Brano da esaminare:
· · · ·

Ciò permette di quantificare e di studiare perfettamente sia l’aspetto statico che quello dinamico, i
diversi segmenti normali o anormali del rachide, includendo ovviamente il bacino, la testa e gli arti
inferiori.
Grazie ad un piano di forza, si può misurare, registrare allo stesso tempo, le forze che si esercitano sotto
la pianta del piede e la loro direzione nello spazio. Ciò ci ha già dimostrato degli elementi relativamente
interessanti che non si immaginavano tanto esattamente attraverso l’esame clinico, in particolare
l’importanza del riequilibrio del bacino sotto un’artrodesi vertebrale che scende un po’ troppo bassa o
per la quale non è stata data sufficiente lordosi o in senso inverso.
Grazie a questa nuova situazione del bacino post operatoria, il paziente riconquista una parte del suo
equilibrio preoperatorio, perfino lo corregge totalmente, e ben inteso perché questo possa funzionare
occorre che le articolazioni che sono situate fra il bacino e gli arti inferiori siano di buona qualità e che
in particolare a livello delle anche vi sia un’estensione sufficiente.
Gli ultimi traguardi in queste indagini derivano dallo sviluppo del sistema EOS a ridotta dose di
irradiazione che permettono una radiografia simultanea di fronte e di profilo in posizione verticale e
delle ricostruzioni in 3D del rachide, pelviche, toraciche e degli arti inferiori, che permettono una reale
analisi in 3D dell’insieme dello scheletro del tronco e degli arti inferiori. Abbinate alle misure esterne, si
comprende l’interesse che esiste a monitorare non soltanto la crescita dei bambini, ma anche la
degenerazione del rachide adulto nelle 3 dimensioni e a determinare le conseguenze terapeutiche.
Conseguenze sul piano terapeutico
Questa nozione è stata effettivamente per noi fondamentale nella correzione delle deformazioni del
rachide con o senza bacino obliquo ed è partendo da questa nozione che montaggi sono stati realizzati
diversi e che ad esempio sono state sviluppate diverse tecniche di correzione di anomalie. Prenderò in
esame solo due esempi.
Il primo è la spondilolistesi a sacro verticale nella quale tutti considerevano lo scivolamento e nella
quale in effetti la concretizzazione del successo del risultato non dipende per niente dallo scivolamento,
ma dal riorientamento della vertebra pelvica nello spazio e quando questa è ottenuta, la qualità del
risultato morfologico ed anche funzionale è evidente e gli insuccessi che si possono avere malgrado tutte
le tonnellate di materiale che si può utilizzare quando questo riequilibrio della vertebra pelvica non è
ottenuto.

· · · ·

[Voci del dataset]
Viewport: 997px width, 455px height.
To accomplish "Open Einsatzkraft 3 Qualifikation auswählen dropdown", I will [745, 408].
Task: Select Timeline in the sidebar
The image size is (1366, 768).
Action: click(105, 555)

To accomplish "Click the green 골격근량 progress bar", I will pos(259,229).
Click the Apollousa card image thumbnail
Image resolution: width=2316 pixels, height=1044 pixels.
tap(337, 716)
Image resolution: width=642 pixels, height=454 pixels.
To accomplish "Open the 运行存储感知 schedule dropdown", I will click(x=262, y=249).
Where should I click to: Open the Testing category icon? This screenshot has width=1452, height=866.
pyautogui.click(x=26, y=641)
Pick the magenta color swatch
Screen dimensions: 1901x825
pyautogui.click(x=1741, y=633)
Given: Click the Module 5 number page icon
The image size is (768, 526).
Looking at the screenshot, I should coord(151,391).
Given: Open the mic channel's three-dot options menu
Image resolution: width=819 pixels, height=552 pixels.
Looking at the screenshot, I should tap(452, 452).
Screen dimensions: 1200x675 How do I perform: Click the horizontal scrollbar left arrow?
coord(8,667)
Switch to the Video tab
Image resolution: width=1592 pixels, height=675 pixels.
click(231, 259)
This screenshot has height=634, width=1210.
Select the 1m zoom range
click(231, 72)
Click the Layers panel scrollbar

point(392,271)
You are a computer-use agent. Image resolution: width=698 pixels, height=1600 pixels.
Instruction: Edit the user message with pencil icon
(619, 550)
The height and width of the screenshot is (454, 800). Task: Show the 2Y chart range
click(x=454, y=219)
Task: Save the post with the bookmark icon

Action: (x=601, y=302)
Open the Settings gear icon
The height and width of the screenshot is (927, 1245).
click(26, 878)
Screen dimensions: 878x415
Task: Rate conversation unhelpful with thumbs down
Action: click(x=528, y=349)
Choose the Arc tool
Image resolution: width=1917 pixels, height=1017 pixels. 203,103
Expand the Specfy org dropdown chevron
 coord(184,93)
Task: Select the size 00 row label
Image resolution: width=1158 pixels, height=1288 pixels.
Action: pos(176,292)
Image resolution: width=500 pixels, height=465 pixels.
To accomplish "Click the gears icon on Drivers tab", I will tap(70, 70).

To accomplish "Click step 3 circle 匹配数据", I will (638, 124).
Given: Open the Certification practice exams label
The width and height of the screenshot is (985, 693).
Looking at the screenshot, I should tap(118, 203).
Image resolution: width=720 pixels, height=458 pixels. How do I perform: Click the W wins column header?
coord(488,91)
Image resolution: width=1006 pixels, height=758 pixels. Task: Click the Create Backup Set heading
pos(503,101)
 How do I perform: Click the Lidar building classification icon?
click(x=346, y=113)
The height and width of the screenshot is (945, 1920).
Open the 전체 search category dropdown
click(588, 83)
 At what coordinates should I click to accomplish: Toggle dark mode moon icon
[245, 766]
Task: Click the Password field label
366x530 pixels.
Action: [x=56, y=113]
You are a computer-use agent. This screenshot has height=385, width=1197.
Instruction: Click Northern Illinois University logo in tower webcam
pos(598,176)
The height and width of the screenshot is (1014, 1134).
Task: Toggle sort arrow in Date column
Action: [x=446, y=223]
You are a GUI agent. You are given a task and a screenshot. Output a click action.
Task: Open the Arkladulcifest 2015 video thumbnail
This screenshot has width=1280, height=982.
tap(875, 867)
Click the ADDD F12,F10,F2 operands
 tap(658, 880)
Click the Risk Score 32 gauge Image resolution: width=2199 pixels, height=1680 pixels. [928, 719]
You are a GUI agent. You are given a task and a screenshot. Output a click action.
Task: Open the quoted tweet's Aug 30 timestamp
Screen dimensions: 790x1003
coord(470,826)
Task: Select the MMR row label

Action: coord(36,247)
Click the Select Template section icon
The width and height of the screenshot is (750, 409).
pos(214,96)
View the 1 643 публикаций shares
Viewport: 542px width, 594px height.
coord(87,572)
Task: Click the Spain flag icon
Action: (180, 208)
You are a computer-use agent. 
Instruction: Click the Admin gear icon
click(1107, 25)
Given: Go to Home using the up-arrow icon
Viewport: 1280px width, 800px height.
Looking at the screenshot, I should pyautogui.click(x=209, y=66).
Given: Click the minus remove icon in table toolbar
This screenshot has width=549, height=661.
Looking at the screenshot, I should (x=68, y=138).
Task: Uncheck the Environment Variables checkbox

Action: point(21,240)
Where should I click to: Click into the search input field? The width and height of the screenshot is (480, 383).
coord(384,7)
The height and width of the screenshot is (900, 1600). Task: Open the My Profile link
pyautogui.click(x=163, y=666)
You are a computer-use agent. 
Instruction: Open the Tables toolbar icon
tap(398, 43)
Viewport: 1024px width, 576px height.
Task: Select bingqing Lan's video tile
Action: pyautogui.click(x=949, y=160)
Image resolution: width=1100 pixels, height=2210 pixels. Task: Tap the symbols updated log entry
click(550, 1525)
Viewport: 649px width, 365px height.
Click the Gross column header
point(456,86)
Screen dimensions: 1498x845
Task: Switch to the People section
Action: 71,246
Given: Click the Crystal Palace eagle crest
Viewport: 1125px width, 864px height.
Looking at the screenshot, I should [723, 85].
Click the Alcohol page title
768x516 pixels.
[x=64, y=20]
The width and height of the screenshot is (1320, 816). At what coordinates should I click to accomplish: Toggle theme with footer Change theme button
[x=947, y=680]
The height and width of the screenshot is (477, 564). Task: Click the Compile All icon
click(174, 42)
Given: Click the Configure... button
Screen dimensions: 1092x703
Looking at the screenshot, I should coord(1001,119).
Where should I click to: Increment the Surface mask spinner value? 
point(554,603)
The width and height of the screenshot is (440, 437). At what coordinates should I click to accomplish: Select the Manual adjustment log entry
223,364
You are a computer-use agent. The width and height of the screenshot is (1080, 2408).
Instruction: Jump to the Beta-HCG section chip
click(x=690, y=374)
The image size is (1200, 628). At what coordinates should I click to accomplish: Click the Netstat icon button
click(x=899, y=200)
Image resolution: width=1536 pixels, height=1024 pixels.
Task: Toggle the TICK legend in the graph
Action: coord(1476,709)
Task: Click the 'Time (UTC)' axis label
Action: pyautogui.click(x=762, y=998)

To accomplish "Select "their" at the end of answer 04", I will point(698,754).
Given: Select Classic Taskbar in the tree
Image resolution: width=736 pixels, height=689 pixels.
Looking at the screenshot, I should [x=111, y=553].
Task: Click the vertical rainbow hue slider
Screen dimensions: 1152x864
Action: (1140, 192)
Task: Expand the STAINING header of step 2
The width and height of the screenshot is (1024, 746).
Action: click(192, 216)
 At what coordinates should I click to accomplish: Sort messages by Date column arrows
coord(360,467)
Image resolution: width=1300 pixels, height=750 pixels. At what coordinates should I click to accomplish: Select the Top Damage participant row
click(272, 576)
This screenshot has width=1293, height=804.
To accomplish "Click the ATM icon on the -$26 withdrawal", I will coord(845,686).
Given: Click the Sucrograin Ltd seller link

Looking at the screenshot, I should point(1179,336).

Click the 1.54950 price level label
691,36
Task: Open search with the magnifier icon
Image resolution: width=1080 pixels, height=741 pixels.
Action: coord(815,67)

· · · ·

Consegna: Prosegui il brano sull'equilibrio del bacino e del rachide, ripartendo dopo l'ultima frase riportata.

Svolgimento:
Il secondo esempio è quello della correzione dei bacini obliqui paralitici quando si è cominciato a
prendere come base di riferimento la vertebra pelvica e correggendo questa in rapporto al piano futuro
della posizione seduta o la posizione in piedi del paziente è il ristabilire un equilibrio statico e dinamico
corretto.
Uno dei migliori esempi è quello di un paziente che presentava una poliomielite, che non camminava,
per il quale si era corretta la sua colonna vertebrale, cosa grazie alla quale egli ha potuto camminare
per qualche tempo, ma poiché si era omesso di fissare la sua vertebra pelvica, egli si è riportato a poco a
poco in flessione e non ha ritrovato una possibilità di camminare e di stare in piedi che grazie alla
fusione di questa vertebra pelvica al suo rachide in una soluzione di economia per i suoi poveri muscoli
paralitici.
Questo gli ha permesso di essere in piedi e di deambulare con semplici strumenti, quando prima non
aveva mai camminato e noi abbiamo adesso circa 15 anni di regresso.
Queste riflessioni sull’importanza della postura del rachide in relazione all’equilibrio del bacino mi sono
sembrate interessanti da riferirvi poiché esse sono il frutto dell’esperienza che ho potuto avere su questi
soggetti da una trentina d’anni ed esse sono tutte basate sul fatto che l’uomo è costruito in maniera tale
che realizza nella normalità un’economia formidabile dell’energia che è in grado di fornire quando ne ha
bisogno, ma su di una durata relativamente breve.